'''

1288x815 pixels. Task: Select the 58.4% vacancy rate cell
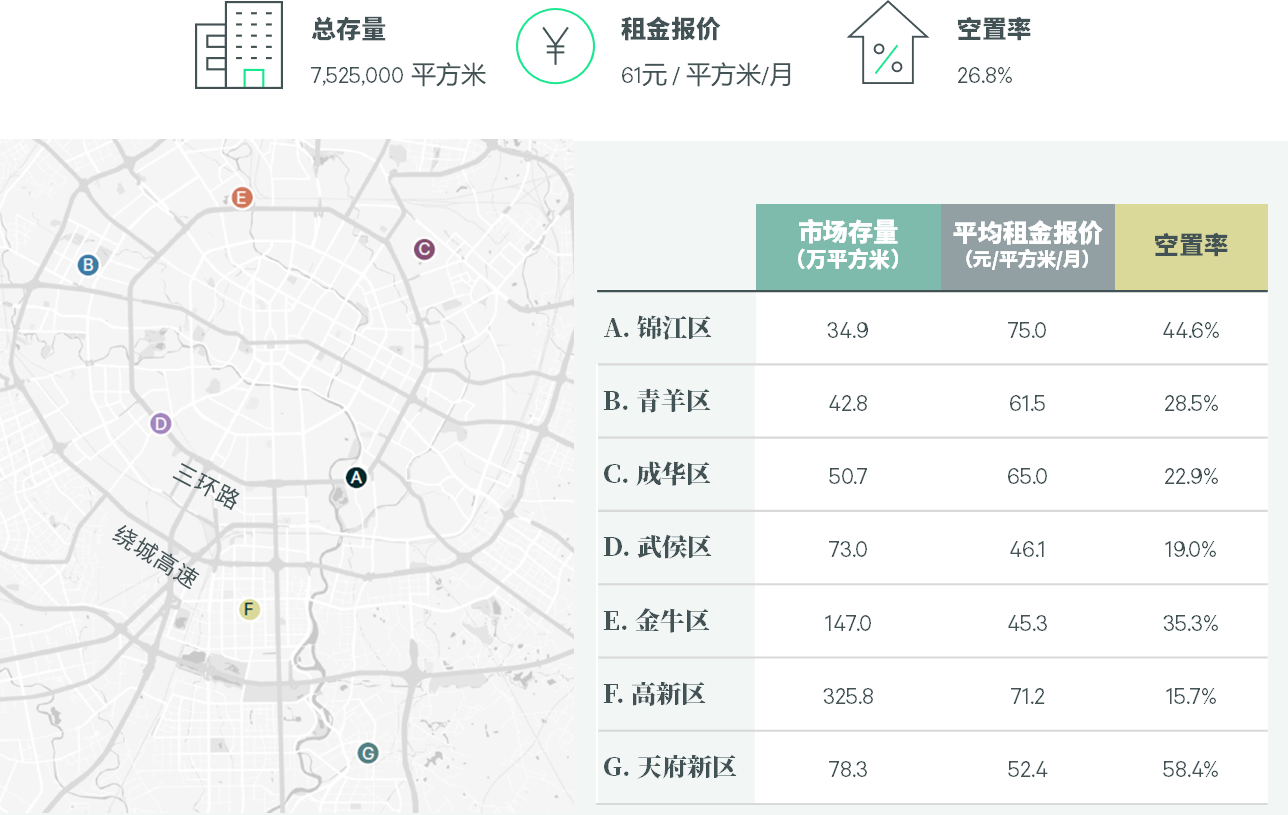point(1190,769)
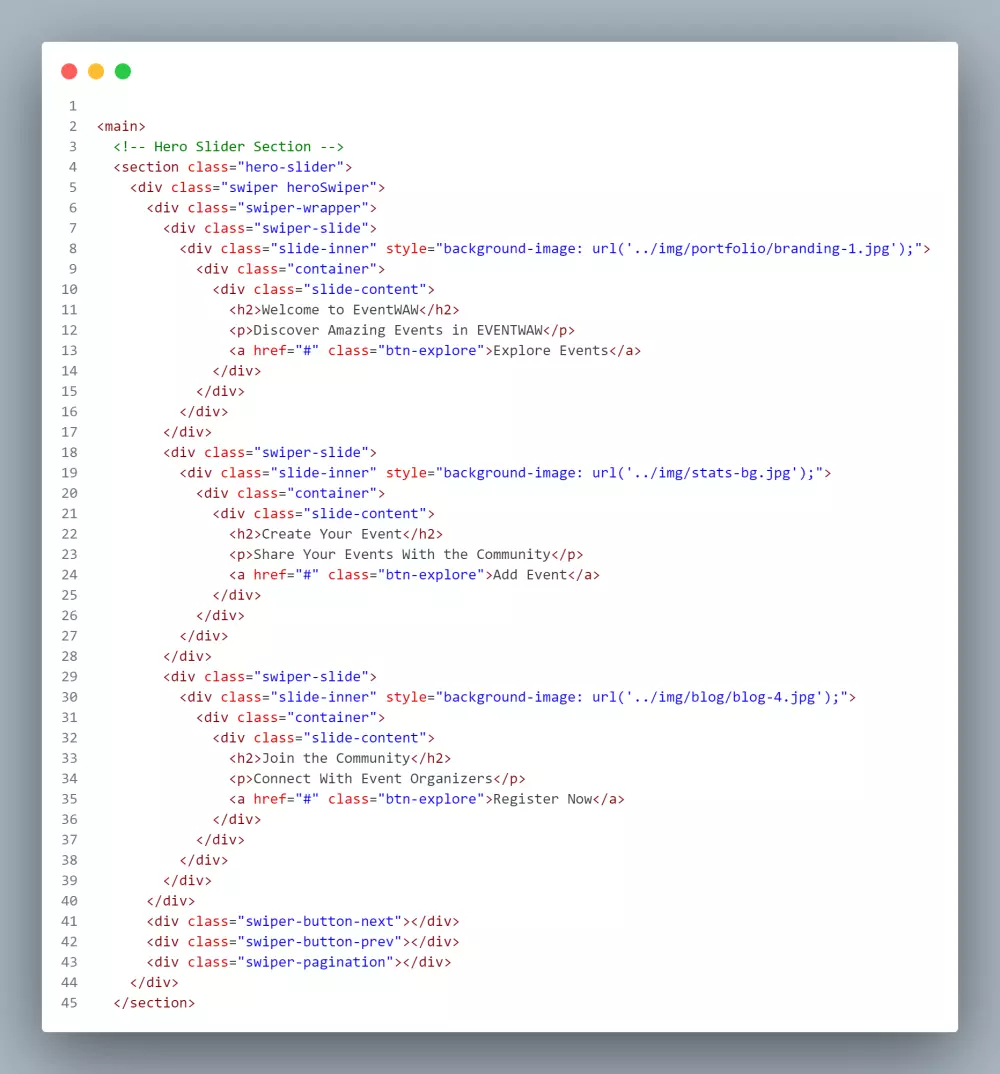Select the Hero Slider Section comment
1000x1074 pixels.
click(230, 146)
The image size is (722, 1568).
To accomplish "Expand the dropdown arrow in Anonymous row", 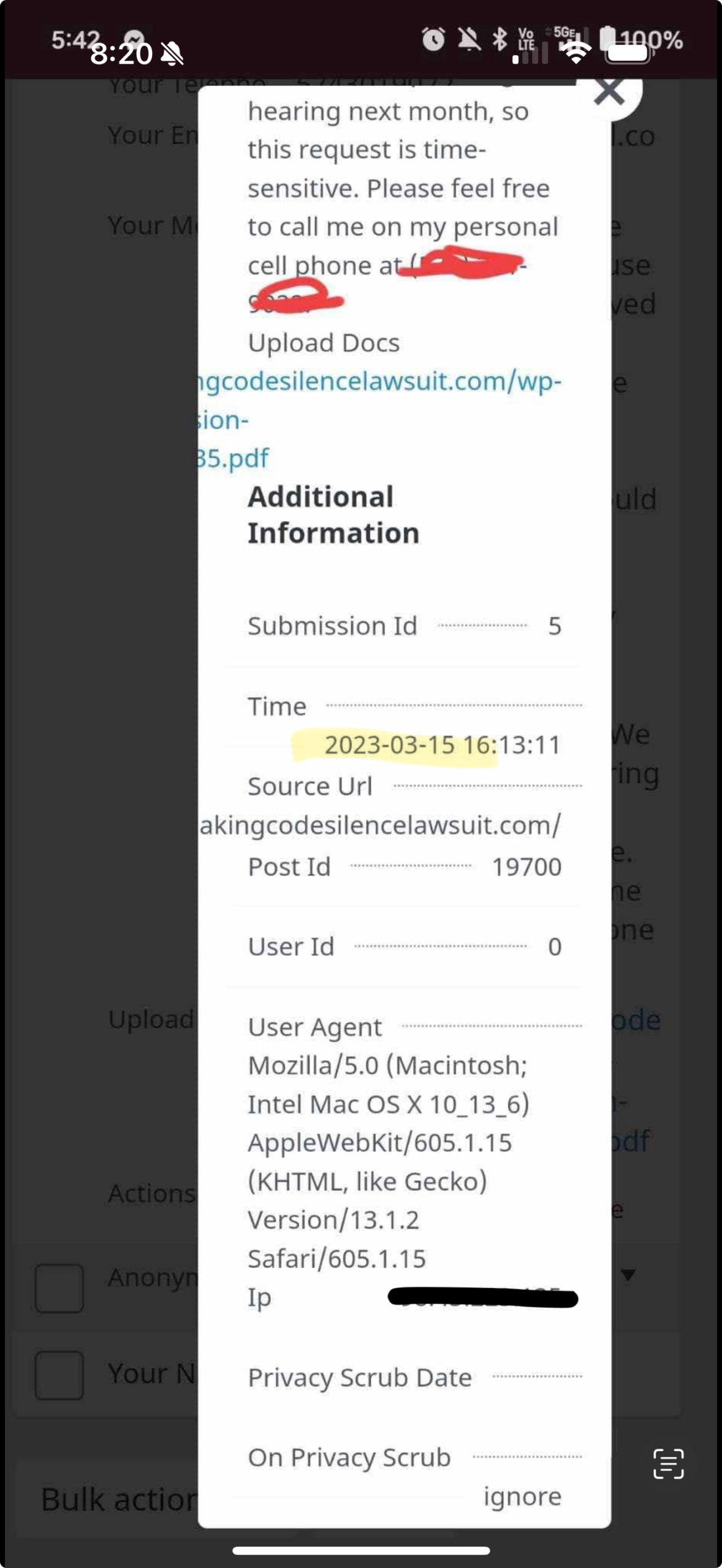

'''

• [Work instruction]
Your answer must be an exact copy of the records, with every picture left out.

• [Output for this exercise]
1288x815 pixels. Task: Select the 58.4% vacancy rate cell
point(1190,769)
Select the Hero Slider Section comment
1000x1074 pixels.
click(230, 146)
The image size is (722, 1568).
To accomplish "Expand the dropdown arrow in Anonymous row", 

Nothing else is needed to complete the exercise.